59001.fb2
«Иваны закидывают нам удочку, домой эти открытки не дойдут!» — «Папиросы из них накрутят! Будут пахнуть марганцовкой…» — «Задница ты, вот кто!» — «Бросьте вы. У них все со смыслом делается. Иваны хотят проверить, правильно ли мы указали место жительства».
А мне наплевать на эти гадания, потому что в Домбрау, где мы в последнее время жили, родителей моих, конечно, нет — это же Чехия. Когда наступали русские, родители мои, наверное, бежали обратно в Бохум, в Вестфалию. Да кто же знает, удалось ли им туда добраться. Мало ли что бывает, когда приближается фронт, уж этого я навидался. А вот мой дядя Август наверняка дома, он ведь еще с 1923 года на пенсии, а мама моя — его любимая сестра. Когда все жили вместе в большом доме, его комната была на самом верху, по вечерам дядя всегда запирался на ключ; все были уверены, что он там слушает иностранные радиостанции.
Всё, я решил. Одну открытку я пошлю дяде Августу, адрес его я помню наизусть. А вторую — нашему учителю английского языка. Он много лет преподавал у нас в гимназии в Бохуме, всегда рассказывал что-нибудь интересное. Часто заменял других учителей; с тех пор как началась война, так бывало сплошь и рядом. Да и никаких других адресов я не помню, так что больше писать некому.
Вечер, я лежу на нарах и гляжу в потолок. И вдруг меня зовут — беги в контору, тебе письмо! Я слетел с нар и помчался туда. И правда — там письмо, письмо от моего брата! Не могу сдержать слез, ведь это первая весточка от родных! Схватил письмо, бегу назад в комнату, машу этим письмом и кричу: «Письмо пришло, письмо от моего брата, письмо из Германии!» Надо мной посмеиваются, с ума, мол, сошел от радости…
От волнения долго не мог открыть конверт, настоящий конверт, заклеенный как полагается. Четыре исписанные страницы, я их торопливо пробегаю — хочу поскорее узнать, что с мамой, где отец. Брат пишет:
«Мать в порядке, от отца вести из чешского плена. А я был под конец, как тебе известно, с «Викингом» в Венгрии, при отступлении под Веной благополучно попал в плен к американцам, а в мае меня уже отпустили…»
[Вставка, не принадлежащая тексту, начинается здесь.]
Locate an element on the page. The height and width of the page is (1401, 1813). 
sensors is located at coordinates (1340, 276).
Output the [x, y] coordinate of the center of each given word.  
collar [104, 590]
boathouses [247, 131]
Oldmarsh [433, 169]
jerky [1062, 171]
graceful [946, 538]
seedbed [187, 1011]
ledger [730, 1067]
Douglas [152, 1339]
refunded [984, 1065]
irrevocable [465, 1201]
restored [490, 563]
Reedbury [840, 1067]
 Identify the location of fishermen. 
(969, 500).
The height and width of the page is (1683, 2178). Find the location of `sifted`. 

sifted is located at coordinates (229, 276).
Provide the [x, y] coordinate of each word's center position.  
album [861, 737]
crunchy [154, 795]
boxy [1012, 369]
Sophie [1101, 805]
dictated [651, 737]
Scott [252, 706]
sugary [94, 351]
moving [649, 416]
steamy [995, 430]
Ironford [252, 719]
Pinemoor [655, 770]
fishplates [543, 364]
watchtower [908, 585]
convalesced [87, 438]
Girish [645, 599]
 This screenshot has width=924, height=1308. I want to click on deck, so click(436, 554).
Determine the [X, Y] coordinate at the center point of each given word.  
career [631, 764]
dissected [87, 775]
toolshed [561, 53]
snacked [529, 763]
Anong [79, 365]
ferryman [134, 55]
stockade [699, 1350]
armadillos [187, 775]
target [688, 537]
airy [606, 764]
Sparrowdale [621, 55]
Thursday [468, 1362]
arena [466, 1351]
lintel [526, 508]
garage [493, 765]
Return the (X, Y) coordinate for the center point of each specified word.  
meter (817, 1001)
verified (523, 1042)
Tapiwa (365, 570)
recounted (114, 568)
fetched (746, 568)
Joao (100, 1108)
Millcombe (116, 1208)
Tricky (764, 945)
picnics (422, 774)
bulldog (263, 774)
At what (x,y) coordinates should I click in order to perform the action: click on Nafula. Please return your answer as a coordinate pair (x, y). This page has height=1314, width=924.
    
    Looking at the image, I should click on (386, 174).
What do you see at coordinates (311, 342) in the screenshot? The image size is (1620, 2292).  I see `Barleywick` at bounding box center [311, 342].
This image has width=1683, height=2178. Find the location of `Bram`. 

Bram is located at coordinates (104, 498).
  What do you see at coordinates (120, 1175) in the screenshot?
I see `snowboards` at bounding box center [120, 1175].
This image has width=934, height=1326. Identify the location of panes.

Еще он пишет о нескольких общих друзьях и о всяких пустяках. А полстраницы написаны мамой, у нее дрожит рука, и я едва разбираю слова. А брат Фриц пишет и о новой жизни в Германии, и мне приходится читать письмо товарищам вслух. Читаю снова и снова, а потом письмо идет по рукам на наших нарах — каждому хочется самому увидеть, подержать в руках весточку из дому. Товарищ по комнате Дарит мне свою открытку, чтобы я мог поскорее ответить; у него самого вся семья погибла под бомбами при воздушном налете, никого из родственников у него в Германии не осталось. Конечно, я хочу поскорее написать открытку, ответить, но что писать? Возгласы радости? Вот эта открытка:
«Мои дорогие! Получил ваше письмо и заплакал от радости и удивления. Надеюсь, отец скоро вернется домой! Не беспокойтесь обо мне! Успехов Фрицу! Пришлите фотографии!
Может быть, дело еще в том, что нам разрешалось написать в открытке только 25 слов, не больше. А мысли у меня в голове путаются, важно одно — мои родные живы и я это знаю!
А через два дня, когда пришедшее мне письмо обошло уже не только всю нашу комнату, но побывало почти на всех этажах дома-лагеря, меня разбудили ночью. Охранник повел меня к немецкому коменданту. К «господину командиру полка».
«Военнопленный Биркемайер по вашему приказанию явился!» — и руки по швам, так нам полагается представляться господину лейтенанту. Нескоро я забуду его сверлящий взгляд, ярко-рыжие волосы, рыжие усы, плотно сжатые губы. Летчицкий мундир, черные сапоги и брюки-бриджи — милитарист во всей красе. Когда он расхаживает по лагерю, на нем еще серые перчатки. И никогда без хлыста. И где только его русские выкопали?
Сидит, развалившись в кресле, сосет трубку и долго молчит. Наконец: «Так, значит, ты получил письмо от брата».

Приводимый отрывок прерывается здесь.